Below you can see my Triton Inference Server configuration file for semantic segmentation model and information about deployment process of the segmentation model.

name: “segmentation”
platform: “onnxruntime_onnx”
max_batch_size : 0
input [
{
name: “ImageTensor:0”
data_type: TYPE_UINT8
dims: [1,1000,1000,3 ]
}
]
output [
{
name: “SemanticPredictions:0”
data_type: TYPE_INT32
dims: [1,-1,-1]
}
]


When I try to send an inference request (by using http client script) to the deployed segmentation model, I got some errors and then my inference request script is stopped. Below I am sharing the errors and resources usage of Nano during this process.

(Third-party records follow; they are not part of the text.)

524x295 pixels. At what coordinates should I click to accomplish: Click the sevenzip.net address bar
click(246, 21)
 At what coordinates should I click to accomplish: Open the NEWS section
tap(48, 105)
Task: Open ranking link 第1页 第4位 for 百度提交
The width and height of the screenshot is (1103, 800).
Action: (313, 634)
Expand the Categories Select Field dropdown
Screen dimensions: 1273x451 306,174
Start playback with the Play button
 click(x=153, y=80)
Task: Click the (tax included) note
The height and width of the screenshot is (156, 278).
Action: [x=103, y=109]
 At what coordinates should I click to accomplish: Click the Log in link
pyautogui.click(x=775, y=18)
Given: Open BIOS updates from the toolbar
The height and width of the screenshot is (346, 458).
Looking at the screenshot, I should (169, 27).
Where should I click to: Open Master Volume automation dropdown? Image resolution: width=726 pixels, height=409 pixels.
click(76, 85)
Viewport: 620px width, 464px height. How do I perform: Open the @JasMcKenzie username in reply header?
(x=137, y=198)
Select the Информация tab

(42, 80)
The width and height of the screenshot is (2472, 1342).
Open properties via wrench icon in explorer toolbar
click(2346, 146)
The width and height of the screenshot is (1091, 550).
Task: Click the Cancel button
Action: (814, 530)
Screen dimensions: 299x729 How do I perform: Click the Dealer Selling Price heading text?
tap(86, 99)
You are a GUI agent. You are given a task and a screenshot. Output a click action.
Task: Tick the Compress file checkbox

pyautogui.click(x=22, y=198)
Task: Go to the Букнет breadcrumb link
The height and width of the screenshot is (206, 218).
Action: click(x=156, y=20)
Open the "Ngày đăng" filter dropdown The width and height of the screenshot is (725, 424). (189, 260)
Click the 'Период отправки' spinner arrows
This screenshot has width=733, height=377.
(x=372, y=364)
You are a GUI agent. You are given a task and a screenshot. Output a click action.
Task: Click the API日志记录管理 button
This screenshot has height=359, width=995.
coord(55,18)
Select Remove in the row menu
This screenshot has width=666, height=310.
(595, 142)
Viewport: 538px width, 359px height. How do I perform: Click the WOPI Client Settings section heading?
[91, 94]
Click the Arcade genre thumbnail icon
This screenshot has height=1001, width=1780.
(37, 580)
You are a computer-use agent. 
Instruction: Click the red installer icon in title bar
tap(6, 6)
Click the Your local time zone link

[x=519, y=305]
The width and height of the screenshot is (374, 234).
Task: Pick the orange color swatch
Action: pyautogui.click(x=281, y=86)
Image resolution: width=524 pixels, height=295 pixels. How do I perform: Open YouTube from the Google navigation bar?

If I change the config file (below) of the model and deploy it over the CPU, the same inference request code works without errors.

name: “segmentation”
platform: “onnxruntime_onnx”
max_batch_size : 0
input [
{
name: “ImageTensor:0”
data_type: TYPE_UINT8
dims: [1,1000,1000,3 ]
}
]
output [
{
name: “SemanticPredictions:0”
data_type: TYPE_INT32
dims: [1,-1,-1]
}
]

instance_group [
{
count: 1
kind: KIND_CPU
}
]

What is the reason of this problem?

Why can not I run the inference code on the GPU, while I can run it on the CPU, ?

What do you suggest me to solve this problem?

Is this problem due to the power of hardware of the Jetson Nano? For example, If I use Xavier, will I encounter the same problem?

Thanks

Please re-post your question on: Triton Inference Server · GitHub , the NVIDIA and other teams will be able to help you there.
Sorry for the inconvenience, thanks for your patience.